An Analog-Digital Hybrid Model of Electrical Excitation in a Cardiac Ventricular Cell

抄録

Contraction of the heart is controlled by electrical excitations of cardiac cell membranes. The electrical excitations of the cells and their propagation within the heart tissue provide a basis of the physiological function of the heart through the cardiac excitation-contraction coupling mechanism. A large number of studies have been carried out using mathematical models of the cardiac excitation in order to understand normal and abnormal dynamics of the heart. However, simulating the dynamics of a tissue or organ model with a large number of cellular models requires an immense amount of computational time.
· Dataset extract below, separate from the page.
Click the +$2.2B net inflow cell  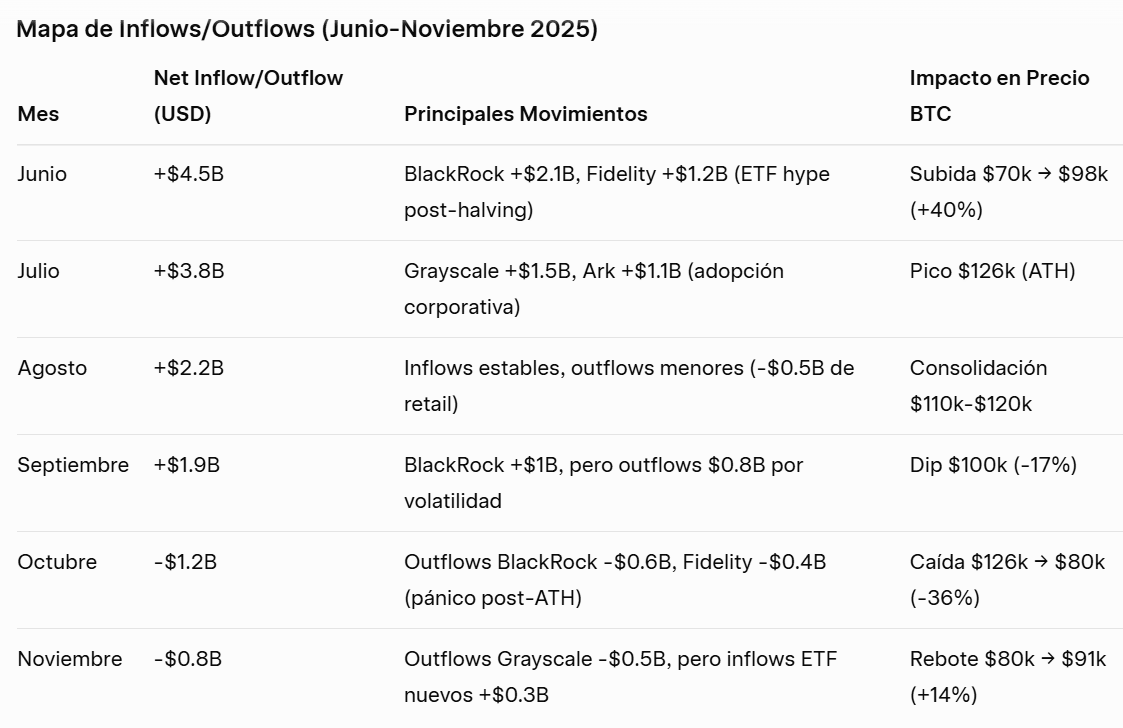click(x=188, y=368)
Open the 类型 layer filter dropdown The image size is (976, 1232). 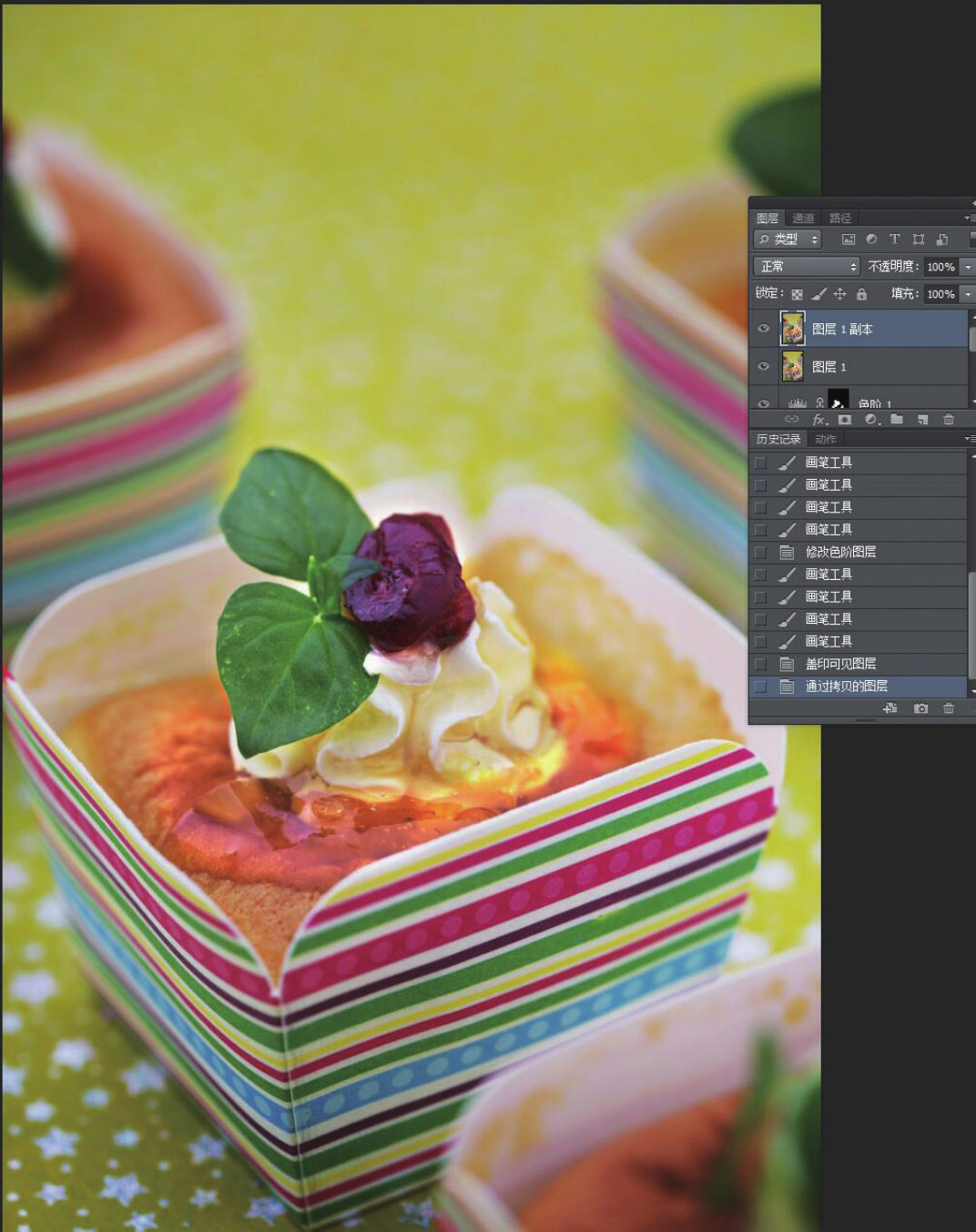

Here, in order to reduce the computational time required for the simulation, we developed an analog-digital hybrid model of the electrical excitation of cardiac cells based on Luo-Rudy phase I (LR1) model for the action potential generation in a mammalian cardiac ventricular cell. The hybrid model includes analog circuits and a dsPIC microcontroller that could reproduce time-dependent and time-independent nonlinear current-voltage characteristics of six-type of ionic currents in LR1 model. The analog circuits were used to implement the ionic currents either of timeindependent or with relatively short time constants, and the dsPIC was used to implement the ionic currents with long time constants, connecting in parallel with a model of the membrane capacitance. The constructed model could realize real-time simulation of the action potential generation that was quantitatively comparable with the cardiac excitation of LR1 model. In particular, we showed that response characteristics of the hybrid model to periodic trains of impulsive current stimulation were also comparable with those of LR1 model.